From the first line of the entries below, reproduce everything exactly through the line with "Nächster Beitrag → (674, 864)", and nothing more.

------------------------------

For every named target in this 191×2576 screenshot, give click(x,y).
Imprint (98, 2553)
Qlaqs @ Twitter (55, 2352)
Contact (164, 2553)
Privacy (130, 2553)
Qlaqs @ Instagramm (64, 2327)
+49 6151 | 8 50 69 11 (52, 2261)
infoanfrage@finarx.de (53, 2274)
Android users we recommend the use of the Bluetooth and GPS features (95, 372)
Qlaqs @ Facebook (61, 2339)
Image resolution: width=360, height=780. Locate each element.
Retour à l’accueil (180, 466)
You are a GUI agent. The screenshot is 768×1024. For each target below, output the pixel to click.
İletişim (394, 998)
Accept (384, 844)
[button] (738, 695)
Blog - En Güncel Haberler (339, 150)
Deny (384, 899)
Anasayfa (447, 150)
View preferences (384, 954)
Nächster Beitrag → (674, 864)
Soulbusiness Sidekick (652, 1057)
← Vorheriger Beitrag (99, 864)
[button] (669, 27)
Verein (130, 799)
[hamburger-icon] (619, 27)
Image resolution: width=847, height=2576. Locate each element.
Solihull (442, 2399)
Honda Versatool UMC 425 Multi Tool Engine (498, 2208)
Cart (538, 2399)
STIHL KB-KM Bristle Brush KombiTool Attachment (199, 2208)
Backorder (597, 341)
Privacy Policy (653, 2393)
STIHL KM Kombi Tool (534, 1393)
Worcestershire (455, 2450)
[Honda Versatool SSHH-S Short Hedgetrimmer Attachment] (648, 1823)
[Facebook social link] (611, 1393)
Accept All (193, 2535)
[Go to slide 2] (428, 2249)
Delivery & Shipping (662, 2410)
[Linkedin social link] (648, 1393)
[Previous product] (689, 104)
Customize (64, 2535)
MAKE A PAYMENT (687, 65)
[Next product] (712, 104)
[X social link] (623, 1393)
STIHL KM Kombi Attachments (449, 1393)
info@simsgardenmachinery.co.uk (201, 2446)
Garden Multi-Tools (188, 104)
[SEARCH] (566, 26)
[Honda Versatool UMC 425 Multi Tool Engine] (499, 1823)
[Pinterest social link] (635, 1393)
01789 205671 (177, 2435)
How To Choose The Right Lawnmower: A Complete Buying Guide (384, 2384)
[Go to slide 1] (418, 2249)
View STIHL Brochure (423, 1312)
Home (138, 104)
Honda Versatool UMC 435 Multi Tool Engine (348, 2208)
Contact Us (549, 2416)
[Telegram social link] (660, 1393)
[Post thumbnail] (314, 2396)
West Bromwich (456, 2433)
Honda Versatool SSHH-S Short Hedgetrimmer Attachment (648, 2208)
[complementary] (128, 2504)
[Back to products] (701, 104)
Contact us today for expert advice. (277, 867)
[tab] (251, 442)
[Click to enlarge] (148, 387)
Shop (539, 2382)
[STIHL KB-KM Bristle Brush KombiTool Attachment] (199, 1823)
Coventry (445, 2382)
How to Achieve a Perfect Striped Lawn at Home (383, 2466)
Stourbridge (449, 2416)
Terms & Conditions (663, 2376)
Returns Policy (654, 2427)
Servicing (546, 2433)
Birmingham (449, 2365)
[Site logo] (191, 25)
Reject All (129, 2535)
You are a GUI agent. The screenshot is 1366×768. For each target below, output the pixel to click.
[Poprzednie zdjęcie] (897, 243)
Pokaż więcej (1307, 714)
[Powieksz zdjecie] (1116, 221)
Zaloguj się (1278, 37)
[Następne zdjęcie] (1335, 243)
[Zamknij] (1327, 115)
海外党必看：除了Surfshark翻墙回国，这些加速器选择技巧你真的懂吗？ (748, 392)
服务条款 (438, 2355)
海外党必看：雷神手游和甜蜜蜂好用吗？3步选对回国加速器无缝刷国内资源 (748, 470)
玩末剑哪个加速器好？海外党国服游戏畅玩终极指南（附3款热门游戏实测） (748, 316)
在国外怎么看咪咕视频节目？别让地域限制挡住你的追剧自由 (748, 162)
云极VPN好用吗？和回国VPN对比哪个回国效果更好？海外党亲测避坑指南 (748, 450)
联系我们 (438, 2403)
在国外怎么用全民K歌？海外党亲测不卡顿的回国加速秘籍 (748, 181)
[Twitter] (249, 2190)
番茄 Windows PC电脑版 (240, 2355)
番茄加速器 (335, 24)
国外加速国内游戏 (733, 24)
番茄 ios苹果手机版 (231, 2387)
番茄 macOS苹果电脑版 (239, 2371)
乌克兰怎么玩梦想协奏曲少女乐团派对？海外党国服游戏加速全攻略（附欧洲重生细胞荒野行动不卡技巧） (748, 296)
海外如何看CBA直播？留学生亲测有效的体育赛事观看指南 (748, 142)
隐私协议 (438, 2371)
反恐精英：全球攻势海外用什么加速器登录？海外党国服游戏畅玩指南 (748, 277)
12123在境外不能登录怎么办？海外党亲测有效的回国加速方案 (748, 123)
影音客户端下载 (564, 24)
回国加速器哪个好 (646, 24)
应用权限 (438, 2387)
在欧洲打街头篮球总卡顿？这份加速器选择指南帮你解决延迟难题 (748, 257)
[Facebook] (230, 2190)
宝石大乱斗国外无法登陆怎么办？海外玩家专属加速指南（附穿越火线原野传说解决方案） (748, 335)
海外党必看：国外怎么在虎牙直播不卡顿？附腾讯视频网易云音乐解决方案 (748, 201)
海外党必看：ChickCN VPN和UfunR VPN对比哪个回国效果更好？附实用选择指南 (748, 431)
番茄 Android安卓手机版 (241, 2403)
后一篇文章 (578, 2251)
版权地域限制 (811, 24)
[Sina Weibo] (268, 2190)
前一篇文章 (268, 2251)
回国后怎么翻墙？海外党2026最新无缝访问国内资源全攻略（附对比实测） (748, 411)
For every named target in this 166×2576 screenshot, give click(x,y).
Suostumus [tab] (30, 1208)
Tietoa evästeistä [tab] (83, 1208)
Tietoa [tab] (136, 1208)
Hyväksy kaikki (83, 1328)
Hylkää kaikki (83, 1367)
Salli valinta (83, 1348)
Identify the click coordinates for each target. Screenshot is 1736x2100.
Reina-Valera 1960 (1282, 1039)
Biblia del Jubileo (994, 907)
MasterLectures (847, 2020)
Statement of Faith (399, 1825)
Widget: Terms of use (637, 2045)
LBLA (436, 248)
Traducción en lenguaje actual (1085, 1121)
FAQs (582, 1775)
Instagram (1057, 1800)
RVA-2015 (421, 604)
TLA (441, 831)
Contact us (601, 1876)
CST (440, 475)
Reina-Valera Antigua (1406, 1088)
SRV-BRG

------------------------------

#### [SOLUTION TO THIS PROBLEM]
For every named target in this 191×2576 screenshot, give click(x,y).
Imprint (98, 2553)
Qlaqs @ Twitter (55, 2352)
Contact (164, 2553)
Privacy (130, 2553)
Qlaqs @ Instagramm (64, 2327)
+49 6151 | 8 50 69 11 (52, 2261)
infoanfrage@finarx.de (53, 2274)
Android users we recommend the use of the Bluetooth and GPS features (95, 372)
Qlaqs @ Facebook (61, 2339)
Image resolution: width=360, height=780. Locate each element.
Retour à l’accueil (180, 466)
You are a GUI agent. The screenshot is 768×1024. For each target below, output the pixel to click.
İletişim (394, 998)
Accept (384, 844)
[button] (738, 695)
Blog - En Güncel Haberler (339, 150)
Deny (384, 899)
Anasayfa (447, 150)
View preferences (384, 954)
Nächster Beitrag → (674, 864)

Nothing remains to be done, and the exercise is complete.